The faceted layers that sit above the Halloween crust are still there of course, as shown in the pit from Seattle Ridge below. They continue to show signs of being squished and strengthening in those thicker snowpack areas, but we are still looking out for any signs showing otherwise. Right now, all signs point to where those facets are weaker and closer to the surface, hence the shallow zones.


Snowpack structure at 2,800′ above Main Bowl on a NE facing slope. Total snow depth was 7 feet. We could not get the weak layer to fail in this location. 12.27.21.


Glide Avalanches:  Some glide cracks are re-opening around the region. Keep your eye out for them. This one below is from Seattle Ridge in Warmup Bowl.

Glide crack on Seattle Ridge’s Warmup Bowl that is opening back up. 12.27.21.

Tue, December 28th, 2021

Yesterday:  Mostly cloudy skies were over the region. Temperatures were very warm, in the upper 30’sF along ridgelines and near 32F in valley bottoms. Ridgetop winds were generally from the NW in the 5-10mph with gusts into the 30’s at times.

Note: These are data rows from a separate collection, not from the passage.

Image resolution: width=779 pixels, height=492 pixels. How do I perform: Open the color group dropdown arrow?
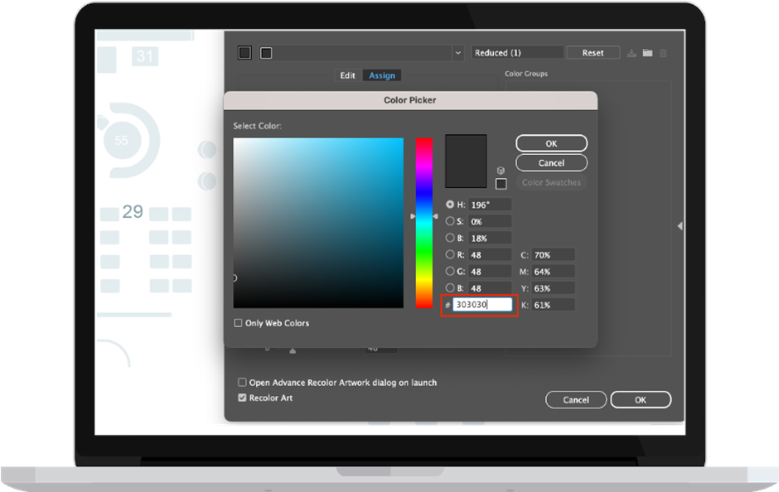(x=458, y=53)
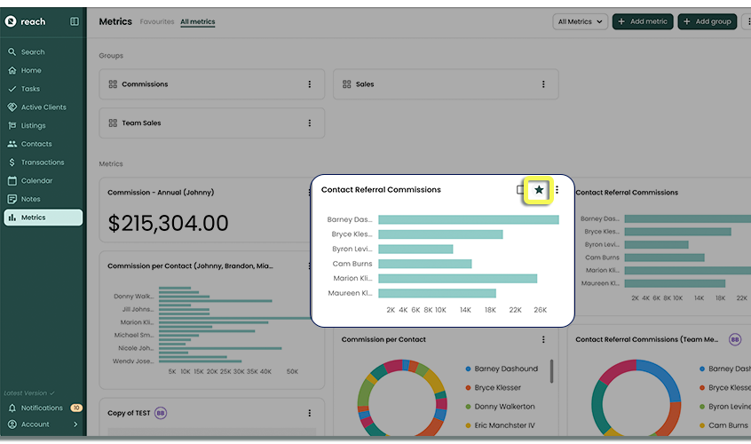Viewport: 751px width, 444px height.
Task: Open options menu for Sales group
Action: 543,84
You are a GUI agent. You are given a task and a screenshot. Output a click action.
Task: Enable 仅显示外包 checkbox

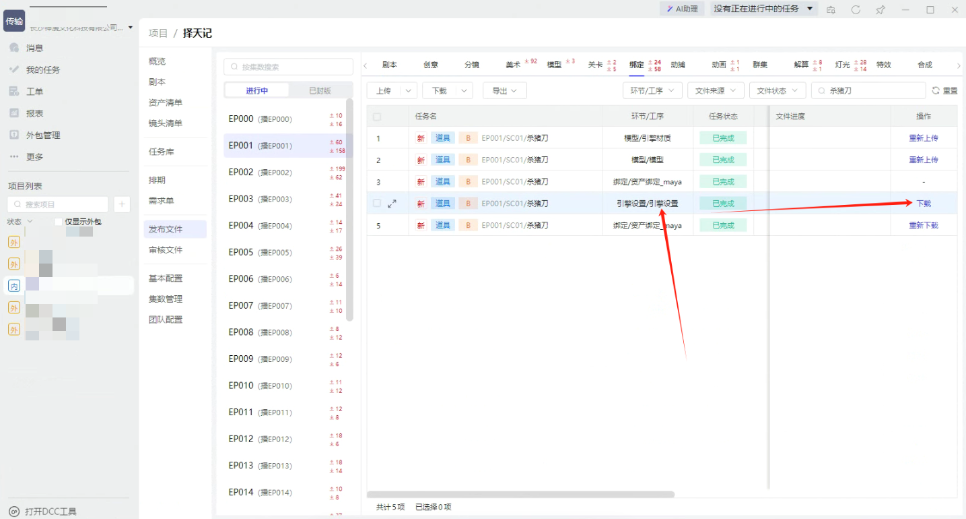[59, 222]
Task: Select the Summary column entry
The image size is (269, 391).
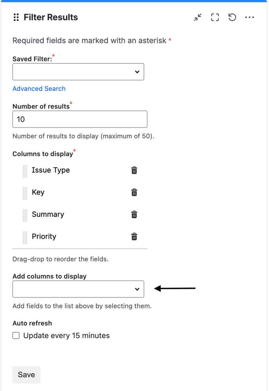Action: coord(48,214)
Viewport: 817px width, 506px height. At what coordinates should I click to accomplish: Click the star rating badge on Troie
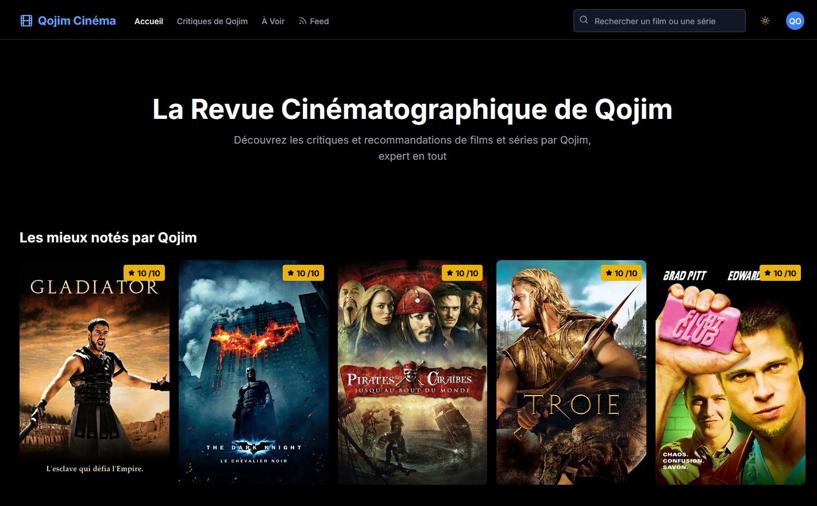coord(622,273)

Today:  Mostly clear skies with valley fog is expected to start the day. Later this afternoon, clouds are forecast to fill in with a chance for a trace to .2″ of rain possible this evening. Temperatures are again inverted this morning with ridgetops in the mid 30’sF and valley bottoms in the 20’sF. Highs today should be in the upper 30’sF at all elevations. Ridgetop winds will be 5-15mph from the west to northwest and increasing some tonight with the rainfall.

Tomorrow:  Finally cooler air begins to filter in early tomorrow morning. Mostly sunny skies are forecast with breezy NW winds. Temperatures should be near 30F at the low elevations and in the 20’sF along the ridgelines.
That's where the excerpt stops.